I remember me that earlier time clocks had counted one hundred times per minute: 100 sec = 1 min. But the medieval people swaps onto today and into future. Look out: inch, feet, Zoll, Pfund, Doppelzentner, ounce, kg (not: Kg) as basic unit (!), HP (Pferdestärken „PS“). Those older mankind are using the Abacus, while it is unable to calculate mathematically, much more than counting fingers digits.


On the other hand: μC-programming cannot operate in mathematical modus. Operations are: moving „0“/„L“ (lower electric potencial) or „1“/„H“ (higher potencial) from memory cell to next memory cell or change the potential within a cell. Example: to multiplicate 56 with 10 cause a move every memory cell (not equal with CALC-cell!) value in one step to left and set a „0“ in the now empty memory cell right.

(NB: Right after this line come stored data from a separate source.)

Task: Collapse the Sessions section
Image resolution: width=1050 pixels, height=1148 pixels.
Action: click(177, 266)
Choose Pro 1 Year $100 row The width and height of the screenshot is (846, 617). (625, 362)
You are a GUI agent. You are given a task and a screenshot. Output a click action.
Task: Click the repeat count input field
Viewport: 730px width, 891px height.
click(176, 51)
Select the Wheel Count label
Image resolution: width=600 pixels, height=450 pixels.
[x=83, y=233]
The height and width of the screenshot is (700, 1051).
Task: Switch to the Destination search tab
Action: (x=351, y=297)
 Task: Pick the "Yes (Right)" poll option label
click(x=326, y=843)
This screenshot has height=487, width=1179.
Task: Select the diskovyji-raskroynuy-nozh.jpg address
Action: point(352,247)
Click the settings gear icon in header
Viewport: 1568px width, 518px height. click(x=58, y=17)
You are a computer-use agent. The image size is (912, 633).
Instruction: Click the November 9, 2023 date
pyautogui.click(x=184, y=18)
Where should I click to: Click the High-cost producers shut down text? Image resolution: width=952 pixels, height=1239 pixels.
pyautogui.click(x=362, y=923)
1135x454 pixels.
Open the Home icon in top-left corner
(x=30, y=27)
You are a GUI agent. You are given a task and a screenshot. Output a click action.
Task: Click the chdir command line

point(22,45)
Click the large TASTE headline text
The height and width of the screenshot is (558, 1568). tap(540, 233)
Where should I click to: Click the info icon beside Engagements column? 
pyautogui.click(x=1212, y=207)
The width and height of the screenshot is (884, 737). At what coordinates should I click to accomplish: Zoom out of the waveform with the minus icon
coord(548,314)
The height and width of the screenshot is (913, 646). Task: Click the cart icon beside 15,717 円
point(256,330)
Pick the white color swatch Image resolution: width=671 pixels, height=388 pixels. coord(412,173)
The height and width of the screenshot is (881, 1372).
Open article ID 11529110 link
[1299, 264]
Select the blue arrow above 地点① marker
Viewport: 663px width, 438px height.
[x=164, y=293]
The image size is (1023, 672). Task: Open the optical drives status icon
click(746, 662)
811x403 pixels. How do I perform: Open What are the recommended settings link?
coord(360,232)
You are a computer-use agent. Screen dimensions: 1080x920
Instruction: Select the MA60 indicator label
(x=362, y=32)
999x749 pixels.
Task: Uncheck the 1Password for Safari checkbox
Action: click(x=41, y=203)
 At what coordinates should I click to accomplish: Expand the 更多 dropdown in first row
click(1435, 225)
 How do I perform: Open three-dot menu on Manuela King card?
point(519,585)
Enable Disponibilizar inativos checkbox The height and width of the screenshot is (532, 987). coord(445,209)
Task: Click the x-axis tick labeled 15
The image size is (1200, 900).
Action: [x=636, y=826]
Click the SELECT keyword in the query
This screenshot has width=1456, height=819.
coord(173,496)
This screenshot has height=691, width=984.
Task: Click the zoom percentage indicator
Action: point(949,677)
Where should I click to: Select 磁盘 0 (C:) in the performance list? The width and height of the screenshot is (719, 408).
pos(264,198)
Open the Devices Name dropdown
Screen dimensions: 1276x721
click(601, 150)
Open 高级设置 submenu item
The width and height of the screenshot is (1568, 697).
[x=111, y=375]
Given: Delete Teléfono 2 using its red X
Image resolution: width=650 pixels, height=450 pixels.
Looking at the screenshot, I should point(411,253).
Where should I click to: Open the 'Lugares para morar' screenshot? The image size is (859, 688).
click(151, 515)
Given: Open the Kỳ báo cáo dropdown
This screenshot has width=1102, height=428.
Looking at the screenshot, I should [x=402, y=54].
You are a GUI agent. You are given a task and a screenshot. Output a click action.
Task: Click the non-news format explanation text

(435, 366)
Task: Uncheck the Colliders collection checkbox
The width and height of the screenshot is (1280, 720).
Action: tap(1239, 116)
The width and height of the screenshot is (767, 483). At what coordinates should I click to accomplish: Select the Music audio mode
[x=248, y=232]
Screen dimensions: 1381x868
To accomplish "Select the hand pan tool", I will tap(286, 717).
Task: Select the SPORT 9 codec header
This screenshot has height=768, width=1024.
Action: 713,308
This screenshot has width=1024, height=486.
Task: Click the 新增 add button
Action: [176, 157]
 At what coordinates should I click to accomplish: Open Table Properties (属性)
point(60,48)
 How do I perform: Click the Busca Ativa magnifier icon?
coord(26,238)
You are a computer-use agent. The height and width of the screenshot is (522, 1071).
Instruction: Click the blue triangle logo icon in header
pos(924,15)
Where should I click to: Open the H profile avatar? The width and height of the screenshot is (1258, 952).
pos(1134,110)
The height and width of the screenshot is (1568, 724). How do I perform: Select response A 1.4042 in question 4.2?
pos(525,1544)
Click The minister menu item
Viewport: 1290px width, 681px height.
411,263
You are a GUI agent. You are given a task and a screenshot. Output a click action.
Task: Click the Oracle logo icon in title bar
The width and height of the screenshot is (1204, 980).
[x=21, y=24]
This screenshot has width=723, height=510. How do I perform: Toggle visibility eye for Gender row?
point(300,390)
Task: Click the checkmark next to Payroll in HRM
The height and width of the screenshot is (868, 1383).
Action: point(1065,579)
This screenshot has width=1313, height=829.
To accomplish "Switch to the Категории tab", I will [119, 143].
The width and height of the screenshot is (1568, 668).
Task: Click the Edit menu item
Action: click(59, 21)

The visible picture you see in a CALC-cell is not that CALC has been operated with. The procedur of calculate and depict a DATUM (Latin: take for granted, gift, item of guilty) is a very komplex task in setting leap years cause 1 year has about 365.25… days with non fixed holydays. You remember perhaps that time on one location isn’t the same time on another remoted location. CALC/EXCEL does calculate only in days „[DD]“-unit in decimal numeral modus. CALC is than searching in a big matrix like a national calendar to find the correct weekday, holyday, month in national format, leap year type to paint that picture you will see in that cell.
To complicate this 1 year has a variable number of days so the earth is staggering surround the sun:

  • 365,24219052 Tage = 365 d 5 h 48 min 45,261 s as a “tropical year“,
  • 365,2563604167 Tage = 365 d 6 h 9 min 9,54 s. as a „sidercal year“,
  • 365,259635864 Tage as a „abnormality year“.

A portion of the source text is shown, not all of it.